I made the graphic here because my sister asked me to. I also made one with Sandy Berger in the middle. But no one got that. Have people forgotten who Sandy Berger even is? Am I the only one who remembers him stuffing secret documents into his pants and saying he "forgot" they were there during the Clinton administration? Oh America. Our collective memory will never forget Gangnam Style, but we forget ole pantsy Sandy. Anyway...
For those of you who know me, I live about 10 miles from the coast of Massachusetts, not too far from the Merrimack River. We breathlessly watched the forecast for Sandy as she trounced all over Cuba and Haiti making her way north. Last year we had a blizzard right before Halloween, so they were calling this storm the Frankenstorm because it could coincide with Halloween AND because it was going to meet up with arctic/cold air coming from the west and north. It had the potential, if it moved just right, to hit New England as a Nor'easter hitting an arctic front, and we'd be digging out from feet of snow, instead of the inches we had last year.
Well, Sandy banged a left and went into New Jersey. Walloping my beloved Manhattan, wrecking the Jersey Shore.
The irony of a storm called Sandy hitting the boardwalk of Atlantic City brought a smile to my inner Springsteen fan. I thought that was sort of fantastic.
I spent most of the day yesterday monitoring facebook, getting reports from friends who were watching waters rise all over Long Island, including my home town. Photos were streaming in. One friend had a tree land on his house, crash through his kitchen. He decided to get out of there before the next tree came down and once outside discovered transformers exploding all over the neighborhood as power lines cascaded with the trees.
My favorite area of Manhattan, the south end where Stone Street and all the Colonial buildings are, was flooded out. My heart breaks for that area. And for Breezy Point in Queens, which burned to the ground, losing 80 homes. It's ridiculously sad. With all that water surrounding, watching the buildings burn.
Nothing happened here. Our lawn chairs got blown over. Doug had a frustrating day because he got an email saying he was an "essential employee" and that he had to come into work. He locked his keys in the car in the parking garage at the train station. He got to his office, and after working for a few minutes got word that the MBTA was going to be shutting down train service at 2pm, so he had to basically prepare to get the 1pm train home. I looked for his extra set of keys, couldn't find them, went and picked him up where I sat in the train station for over an hour waiting... there was a phone poll across the tracks a half mile south of the station and they sat there waiting for a crew to come move it. Eventually, they got buses to come and transport everyone to their stations. He said he could have walked it and we would have been home hours earlier.
That was the only problem with the storm, Doug being inconvenienced.

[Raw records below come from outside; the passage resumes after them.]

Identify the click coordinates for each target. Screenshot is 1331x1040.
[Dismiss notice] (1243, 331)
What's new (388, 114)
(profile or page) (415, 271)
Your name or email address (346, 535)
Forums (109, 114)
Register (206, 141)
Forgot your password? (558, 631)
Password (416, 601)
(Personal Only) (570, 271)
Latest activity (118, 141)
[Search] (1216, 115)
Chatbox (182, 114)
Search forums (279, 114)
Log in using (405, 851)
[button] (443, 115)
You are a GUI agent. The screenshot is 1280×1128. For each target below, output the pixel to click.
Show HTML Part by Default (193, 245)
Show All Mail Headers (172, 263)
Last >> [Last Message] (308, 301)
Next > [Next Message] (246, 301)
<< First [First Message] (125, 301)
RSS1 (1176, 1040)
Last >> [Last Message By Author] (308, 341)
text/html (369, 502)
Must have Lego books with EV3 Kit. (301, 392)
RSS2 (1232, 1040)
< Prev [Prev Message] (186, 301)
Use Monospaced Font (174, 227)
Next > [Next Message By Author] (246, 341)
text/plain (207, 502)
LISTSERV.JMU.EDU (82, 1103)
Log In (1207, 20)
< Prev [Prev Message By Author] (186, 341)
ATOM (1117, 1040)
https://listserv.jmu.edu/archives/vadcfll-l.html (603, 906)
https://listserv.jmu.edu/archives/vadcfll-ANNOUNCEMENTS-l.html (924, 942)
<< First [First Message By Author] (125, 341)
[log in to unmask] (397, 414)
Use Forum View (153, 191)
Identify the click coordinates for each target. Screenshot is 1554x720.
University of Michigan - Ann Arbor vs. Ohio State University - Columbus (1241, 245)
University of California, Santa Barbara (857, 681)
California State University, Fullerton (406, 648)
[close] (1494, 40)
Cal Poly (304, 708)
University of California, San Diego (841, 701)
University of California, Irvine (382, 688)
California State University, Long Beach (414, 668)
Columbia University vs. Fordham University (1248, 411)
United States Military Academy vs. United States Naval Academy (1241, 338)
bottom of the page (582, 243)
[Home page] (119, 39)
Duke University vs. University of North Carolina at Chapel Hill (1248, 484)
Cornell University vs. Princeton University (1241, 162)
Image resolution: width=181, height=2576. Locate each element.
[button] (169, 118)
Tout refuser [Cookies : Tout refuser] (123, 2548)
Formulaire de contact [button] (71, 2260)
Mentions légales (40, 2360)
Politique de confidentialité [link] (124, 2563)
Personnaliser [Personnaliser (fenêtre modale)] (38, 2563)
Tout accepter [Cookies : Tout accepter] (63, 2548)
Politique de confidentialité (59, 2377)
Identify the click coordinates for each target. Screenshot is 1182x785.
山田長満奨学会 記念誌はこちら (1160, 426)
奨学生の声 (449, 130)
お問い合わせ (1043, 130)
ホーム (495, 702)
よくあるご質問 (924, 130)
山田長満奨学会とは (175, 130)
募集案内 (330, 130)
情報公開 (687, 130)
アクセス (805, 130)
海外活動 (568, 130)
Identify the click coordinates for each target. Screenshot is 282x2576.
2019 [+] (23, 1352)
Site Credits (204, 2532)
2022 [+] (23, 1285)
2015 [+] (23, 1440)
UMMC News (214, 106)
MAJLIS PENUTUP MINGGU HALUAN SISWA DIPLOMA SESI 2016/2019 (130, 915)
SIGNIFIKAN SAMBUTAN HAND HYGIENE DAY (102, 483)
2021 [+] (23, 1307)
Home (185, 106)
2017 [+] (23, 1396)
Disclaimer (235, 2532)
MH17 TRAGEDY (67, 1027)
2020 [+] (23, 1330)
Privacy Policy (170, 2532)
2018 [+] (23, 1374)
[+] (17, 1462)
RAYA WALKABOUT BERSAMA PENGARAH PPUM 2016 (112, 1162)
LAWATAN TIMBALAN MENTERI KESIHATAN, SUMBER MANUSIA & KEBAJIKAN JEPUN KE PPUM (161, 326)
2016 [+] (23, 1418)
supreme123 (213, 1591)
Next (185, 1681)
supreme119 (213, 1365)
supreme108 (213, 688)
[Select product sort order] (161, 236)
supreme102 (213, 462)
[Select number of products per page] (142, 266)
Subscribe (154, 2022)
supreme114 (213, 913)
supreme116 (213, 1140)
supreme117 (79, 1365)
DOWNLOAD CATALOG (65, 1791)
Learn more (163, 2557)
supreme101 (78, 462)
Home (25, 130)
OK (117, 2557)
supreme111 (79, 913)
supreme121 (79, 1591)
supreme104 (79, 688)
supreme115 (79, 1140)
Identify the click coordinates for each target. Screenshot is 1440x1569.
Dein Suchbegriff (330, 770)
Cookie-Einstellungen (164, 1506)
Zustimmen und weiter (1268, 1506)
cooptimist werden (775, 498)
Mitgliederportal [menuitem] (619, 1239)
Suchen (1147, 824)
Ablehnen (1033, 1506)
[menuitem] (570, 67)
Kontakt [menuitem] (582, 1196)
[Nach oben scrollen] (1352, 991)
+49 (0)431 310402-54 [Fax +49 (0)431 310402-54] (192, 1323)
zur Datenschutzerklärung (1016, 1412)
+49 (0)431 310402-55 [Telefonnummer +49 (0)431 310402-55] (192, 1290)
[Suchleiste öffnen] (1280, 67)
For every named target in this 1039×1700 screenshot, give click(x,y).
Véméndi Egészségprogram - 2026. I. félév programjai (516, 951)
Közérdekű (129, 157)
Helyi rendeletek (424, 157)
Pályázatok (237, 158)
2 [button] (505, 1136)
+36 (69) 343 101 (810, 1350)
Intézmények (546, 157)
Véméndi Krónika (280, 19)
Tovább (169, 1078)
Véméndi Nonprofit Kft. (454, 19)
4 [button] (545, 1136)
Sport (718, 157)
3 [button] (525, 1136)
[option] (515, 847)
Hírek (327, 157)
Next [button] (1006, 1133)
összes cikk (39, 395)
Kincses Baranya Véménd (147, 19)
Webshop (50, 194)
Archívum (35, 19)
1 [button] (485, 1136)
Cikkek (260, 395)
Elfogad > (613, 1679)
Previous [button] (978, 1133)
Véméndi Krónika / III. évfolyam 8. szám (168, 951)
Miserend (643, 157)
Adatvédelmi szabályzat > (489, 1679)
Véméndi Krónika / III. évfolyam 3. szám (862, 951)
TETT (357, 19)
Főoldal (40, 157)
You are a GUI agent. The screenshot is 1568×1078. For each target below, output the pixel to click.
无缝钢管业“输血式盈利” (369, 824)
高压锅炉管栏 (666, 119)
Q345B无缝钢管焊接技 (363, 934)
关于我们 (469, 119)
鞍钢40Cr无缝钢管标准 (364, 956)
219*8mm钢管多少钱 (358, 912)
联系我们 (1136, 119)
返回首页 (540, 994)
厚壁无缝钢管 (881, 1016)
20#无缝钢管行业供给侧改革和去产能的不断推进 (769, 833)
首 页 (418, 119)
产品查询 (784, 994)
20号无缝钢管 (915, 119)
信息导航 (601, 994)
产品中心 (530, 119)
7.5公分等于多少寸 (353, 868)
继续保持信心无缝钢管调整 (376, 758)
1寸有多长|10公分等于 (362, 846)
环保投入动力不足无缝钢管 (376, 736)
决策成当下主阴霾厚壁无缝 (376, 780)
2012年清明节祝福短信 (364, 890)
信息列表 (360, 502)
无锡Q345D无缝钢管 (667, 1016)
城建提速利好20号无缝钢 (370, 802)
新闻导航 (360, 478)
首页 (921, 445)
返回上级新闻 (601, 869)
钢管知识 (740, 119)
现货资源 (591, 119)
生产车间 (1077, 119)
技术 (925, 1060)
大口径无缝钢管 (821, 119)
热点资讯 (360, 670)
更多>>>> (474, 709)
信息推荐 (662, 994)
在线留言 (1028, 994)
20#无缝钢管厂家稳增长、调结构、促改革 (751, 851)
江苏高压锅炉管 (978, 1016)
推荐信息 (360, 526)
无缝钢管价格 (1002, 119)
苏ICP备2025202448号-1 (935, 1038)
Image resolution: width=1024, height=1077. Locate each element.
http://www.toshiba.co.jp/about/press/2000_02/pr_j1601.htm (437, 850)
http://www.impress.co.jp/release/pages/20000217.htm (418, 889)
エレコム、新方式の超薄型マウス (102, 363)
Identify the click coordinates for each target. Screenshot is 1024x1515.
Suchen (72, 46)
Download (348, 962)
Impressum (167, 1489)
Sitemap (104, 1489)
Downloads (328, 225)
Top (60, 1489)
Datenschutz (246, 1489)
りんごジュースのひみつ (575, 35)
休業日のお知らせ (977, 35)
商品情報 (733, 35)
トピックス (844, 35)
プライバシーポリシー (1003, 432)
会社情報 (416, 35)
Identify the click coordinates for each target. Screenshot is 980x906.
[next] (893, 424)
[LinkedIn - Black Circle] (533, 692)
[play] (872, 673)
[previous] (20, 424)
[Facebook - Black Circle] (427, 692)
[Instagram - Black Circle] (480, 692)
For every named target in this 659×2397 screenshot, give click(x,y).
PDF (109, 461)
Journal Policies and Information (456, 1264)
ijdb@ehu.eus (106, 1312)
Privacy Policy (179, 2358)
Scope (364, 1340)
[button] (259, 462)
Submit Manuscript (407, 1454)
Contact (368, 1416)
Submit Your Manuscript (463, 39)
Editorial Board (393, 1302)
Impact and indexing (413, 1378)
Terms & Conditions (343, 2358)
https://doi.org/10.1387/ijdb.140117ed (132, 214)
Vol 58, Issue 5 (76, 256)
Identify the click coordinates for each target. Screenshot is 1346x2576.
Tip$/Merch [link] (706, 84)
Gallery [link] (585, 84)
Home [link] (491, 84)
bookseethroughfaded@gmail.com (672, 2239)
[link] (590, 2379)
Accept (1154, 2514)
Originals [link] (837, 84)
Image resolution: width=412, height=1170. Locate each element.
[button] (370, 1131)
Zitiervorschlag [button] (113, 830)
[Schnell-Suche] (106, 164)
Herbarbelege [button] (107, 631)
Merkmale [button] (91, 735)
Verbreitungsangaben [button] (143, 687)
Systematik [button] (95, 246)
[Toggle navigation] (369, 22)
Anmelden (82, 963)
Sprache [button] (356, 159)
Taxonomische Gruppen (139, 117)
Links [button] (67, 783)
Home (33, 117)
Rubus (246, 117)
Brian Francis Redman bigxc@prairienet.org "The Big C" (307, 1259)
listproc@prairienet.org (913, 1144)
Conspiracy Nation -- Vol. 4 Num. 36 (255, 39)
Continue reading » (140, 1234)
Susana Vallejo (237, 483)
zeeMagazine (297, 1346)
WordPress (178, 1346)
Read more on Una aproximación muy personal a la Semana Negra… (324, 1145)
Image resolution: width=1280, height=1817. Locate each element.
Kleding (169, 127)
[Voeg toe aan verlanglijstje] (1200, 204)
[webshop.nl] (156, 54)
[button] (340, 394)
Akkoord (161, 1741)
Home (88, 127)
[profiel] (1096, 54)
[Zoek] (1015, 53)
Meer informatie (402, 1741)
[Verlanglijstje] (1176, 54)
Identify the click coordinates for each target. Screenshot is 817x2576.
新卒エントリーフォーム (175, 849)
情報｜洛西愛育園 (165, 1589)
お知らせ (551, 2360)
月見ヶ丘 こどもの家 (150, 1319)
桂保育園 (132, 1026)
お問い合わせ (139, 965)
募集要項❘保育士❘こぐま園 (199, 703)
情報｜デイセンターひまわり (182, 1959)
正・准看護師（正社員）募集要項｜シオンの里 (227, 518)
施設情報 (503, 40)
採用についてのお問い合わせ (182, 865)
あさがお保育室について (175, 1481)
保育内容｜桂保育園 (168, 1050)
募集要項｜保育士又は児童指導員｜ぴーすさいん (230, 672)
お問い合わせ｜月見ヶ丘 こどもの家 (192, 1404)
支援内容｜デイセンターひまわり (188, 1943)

Which is a blessing. It was nice when all of us were home together eating dinner and watching Netflix. Our tv and internet never failed. In fact, our whole town lost power in very few spotty places. We were incredibly lucky.
Geoff had 2 days off of school. He used yesterday to clean in the "man cave" and rearrange his drum set. Today we washed the dogs, and now I need to clean the bathroom as a result. Stupid dogs. Stupid wet shaking all over the place dogs.
If you got hit hard, my heart to you. My sister and Ronnie are surrounded by down trees and power lines. But they have friends with power so they've got somewhere they can be. I'm glad the storm is over.
And now Halloween can happen tomorrow, without feet of snow.